··· Page text

The Imagineer Who Came In From The Cold
"Why is it that the philosophy of technology has never really gotten underway? Why has a culture so firmly based on countless philosophical instruments, techniques, and systems remained so steadfast in its reluctance to examine its own foundations?" -- Langdon Winner.
ORLANDO -- Good question, one I'm trying to answer in a magazine article, and if that pans out, maybe a book. I came to Orlando because I couldn't imagine a better place to look. I asked for help on Slashdot the other day and got a great outpouring of help, links, ideas, questions (including a lunch invitation from a local Linux group) and a striking e-mail from a man who identified himself as a genuine gee-whiz Disney Imagineer.
Even by the reckonings of my own spectacular relationship with technology, this encounter was odd: a genuine, in-the-flesh Imagineer working (for the moment) in Orlando, who is a fanatic Linux geek and regular Slashdot reader. The Net is a world of surprises.
The Imagineer had e-mailed me after I posting my column asking for help in what I consider an open source writing experiment. The Imagineer reeled off the details of an impressive career. He is responsible for some pretty impressive stuff, none of which I can describe.
"Why Linux?" I couldn't help asking. "I'm bored with everything else," he e-mailed. This, I well understand by now, is an enduring geek strain: the eternal fight to fend off boredom.

······
··· Information supplied

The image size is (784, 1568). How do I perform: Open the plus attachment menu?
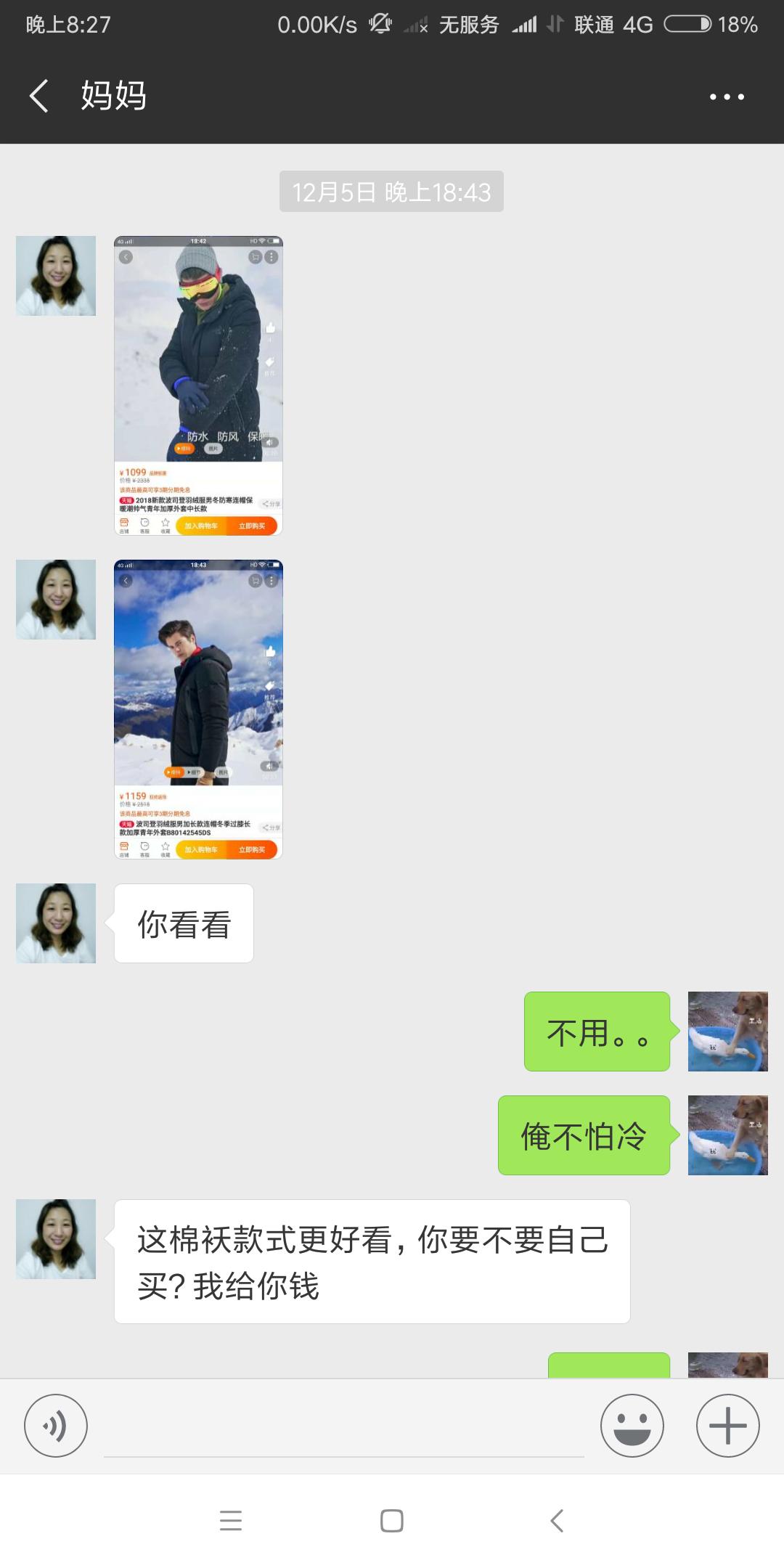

······

• [Problem statement]: In the column about the Imagineer above, rewrite everything from "Even by the" down to "world of surprises.", replacing "fanatic" with "devoted".

• [Solution to this exercise]:
Even by the reckonings of my own spectacular relationship with technology, this encounter was odd: a genuine, in-the-flesh Imagineer working (for the moment) in Orlando, who is a devoted Linux geek and regular Slashdot reader. The Net is a world of surprises.